I was on holiday when the story about Channel 4's documentary 'Undercover Mosque' broke. I didn't see the programme and haven't read all the coverage, but I thought Andrew Anthony's article in Sunday's Observer had it about right. He points to the absurdity of the West Midlands police assuming the role of TV critics when they should have been investigating the instances of alleged hate-speech and incitement to violence reported by the programme. As for the claim that these were shown 'out of context', I agree with Anthony that it's hard to see how any amount of contextualising could have made this kind of hate-filled rant (from Abu Osamah, one of those featured in the programme) acceptable:
No one loves the kuffaar! Not a single person here from the Muslims loves the kuffaar. Whether those kuffaar are from the UK or from the US. We love the people of Islam and we hate the people of kuffaar. We hate the kuffaar!
As Anthony comments:
what conceivable context could make these quotes acceptable or reasonable? Was he rehearsing a stage play? Was it a workshop on conflict resolution? Or perhaps it was the same context in which a spokesman from those other righteous humanitarians, the BNP, might attempt to aid community relations by repeatedly stating that his followers 'hate Muslims'.

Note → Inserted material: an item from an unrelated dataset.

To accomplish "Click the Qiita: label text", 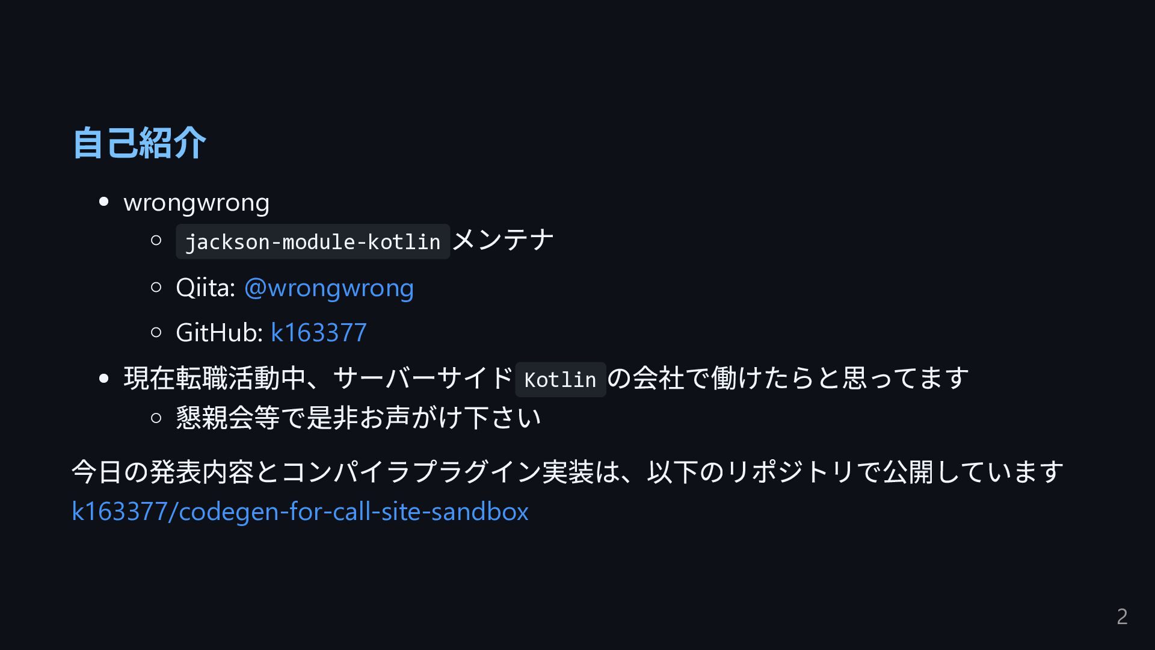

Apparently the assistant chief constable (security and cohesion) of the West Midlands, Anil Patani, believes that Channel 4's programme 'had an impact in the community and the cohesion within it.' As Anthony says: ' "We hate the kuffaar" is not a statement best designed for community cohesion, but whose fault is that - Abu Usamah's for saying it or Channel 4's for recording him?'
As I say, I haven't seen the programme, but Christopher Hitchens has:
And there it all is: foaming, bearded preachers calling for crucifixion of unbelievers, for homosexuals to be thrown off mountaintops, for disobedient and 'deficient' women to be beaten into submission, and for Jewish and Indian property and life to be destroyed. 'You have to bomb the Indian businesses, and as for the Jews, you kill them physically,' as one sermonizer, calling himself Sheikh al-Faisal, so prettily puts it.
There may or may not be grounds for prosecuting the preachers shown in the programme, but surely the police's response to this programme is a particularly odd example of ignoring the obvious and looking in the wrong direction in the fight against terrorism and religious extremism.